### [Task objective]
Reproduce verbatim every line of the records, starting at the line that contains "Task: Choose the cyan blue backlight circle" and continuing through the end of the records, both included. Leave all pictures out of your answer.
_ _ _
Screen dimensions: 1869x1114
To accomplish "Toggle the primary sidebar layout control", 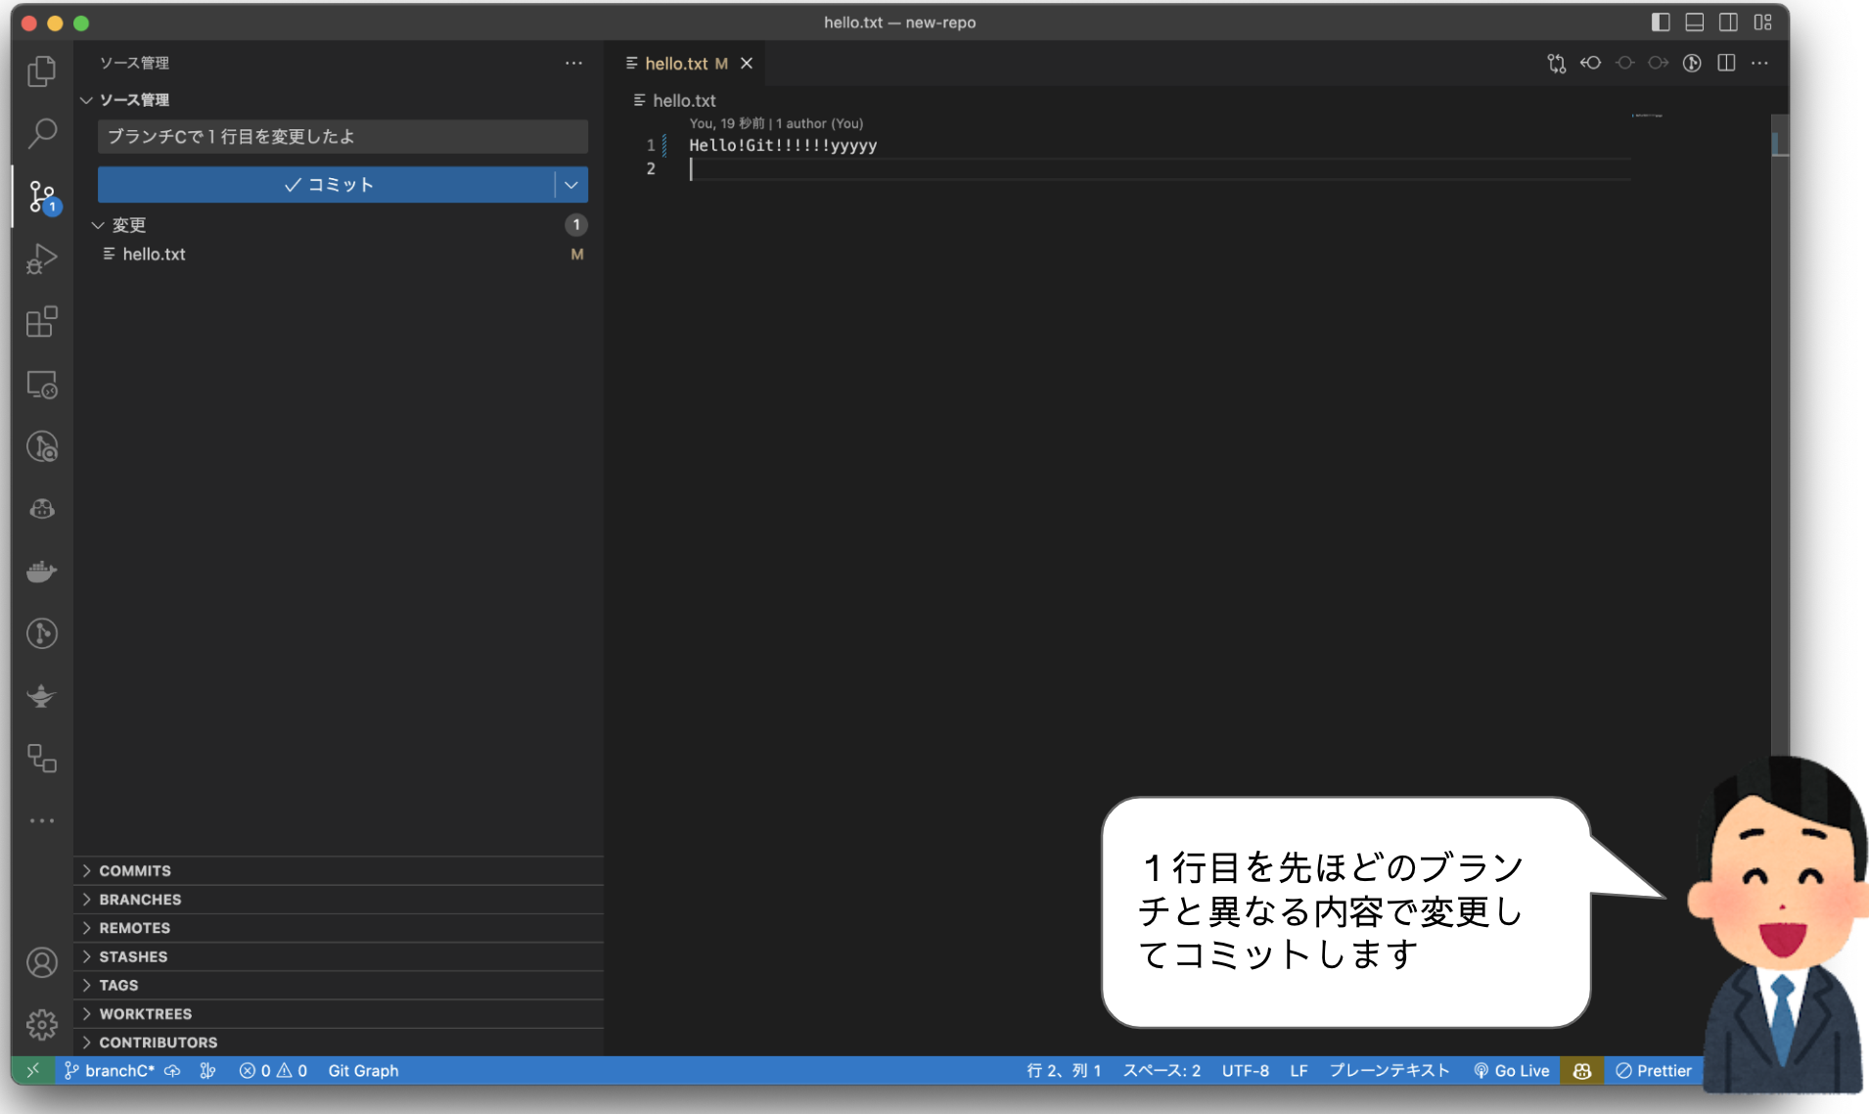I will pos(1661,22).
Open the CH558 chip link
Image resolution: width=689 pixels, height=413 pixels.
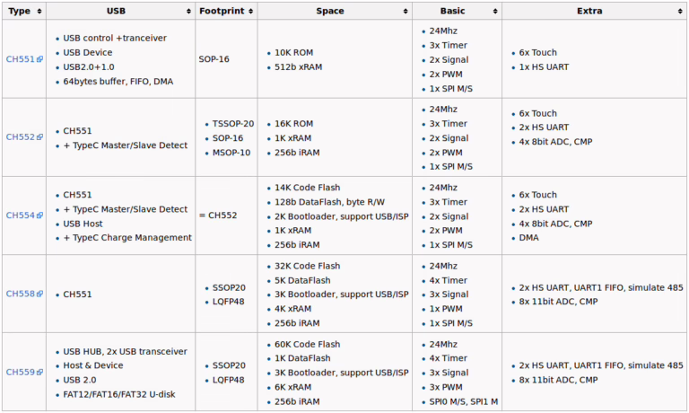19,294
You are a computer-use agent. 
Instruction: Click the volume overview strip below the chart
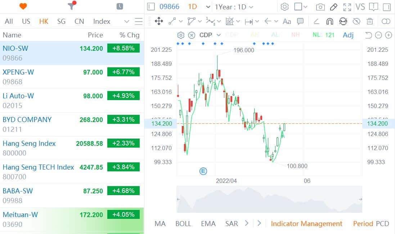click(x=269, y=200)
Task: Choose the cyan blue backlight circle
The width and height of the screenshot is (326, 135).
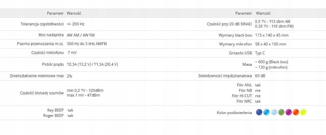Action: (x=266, y=112)
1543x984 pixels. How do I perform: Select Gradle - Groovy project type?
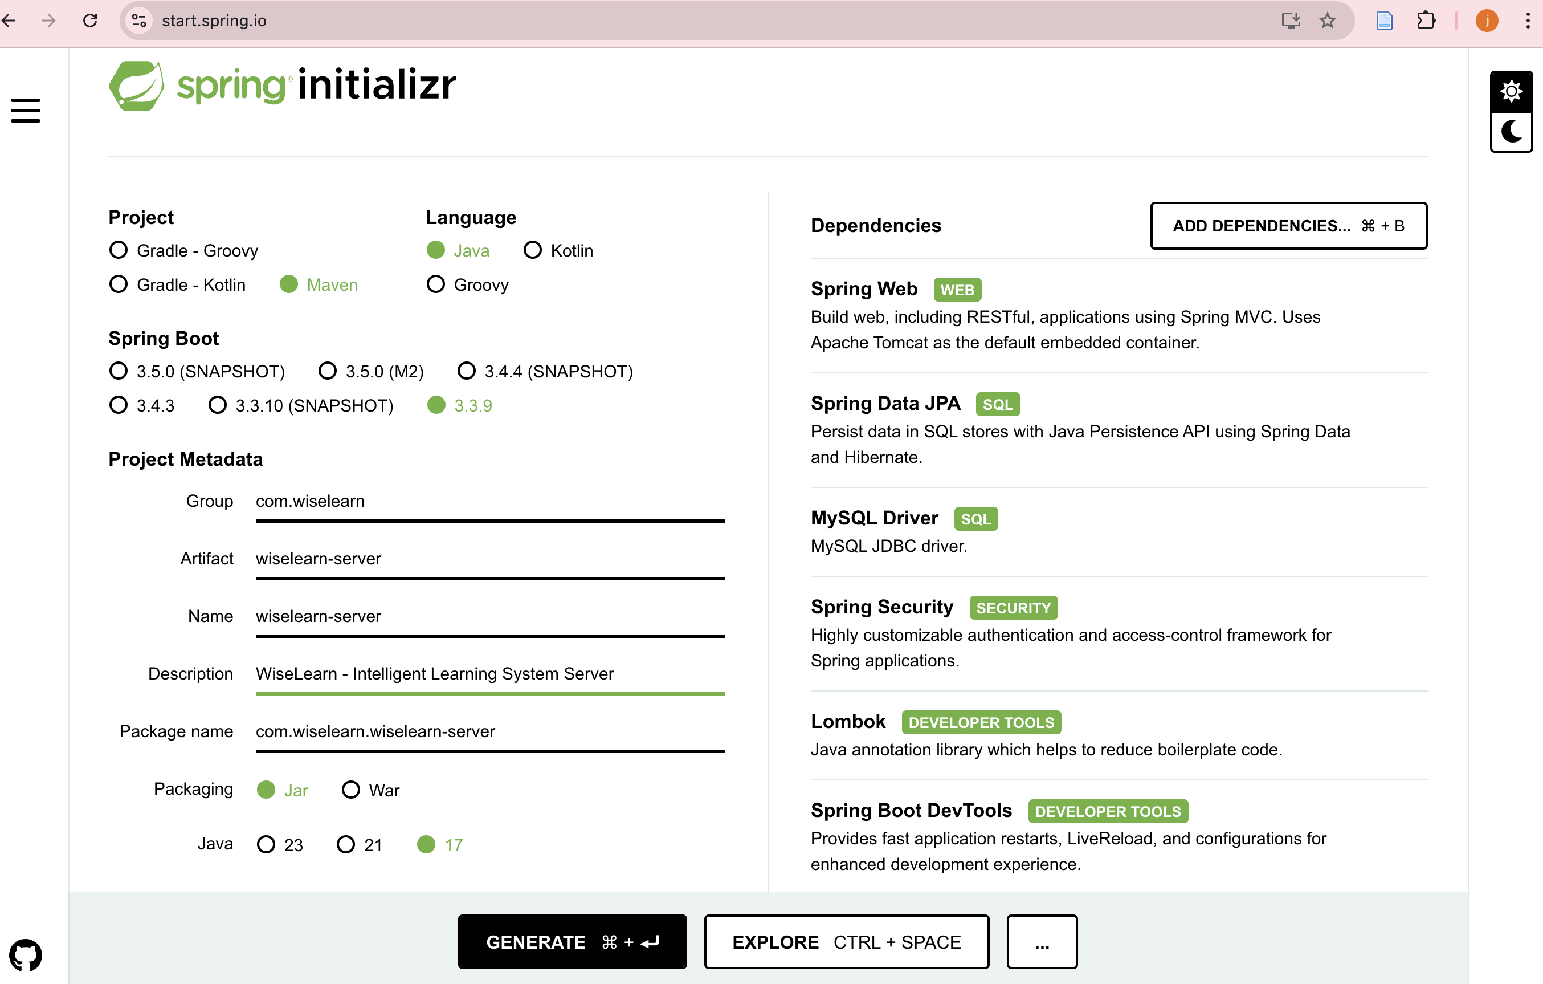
_ _ _
### [Result below]
Task: Choose the cyan blue backlight circle
The width and height of the screenshot is (326, 135).
Action: (x=266, y=112)
1543x984 pixels. How do I perform: Select Gradle - Groovy project type?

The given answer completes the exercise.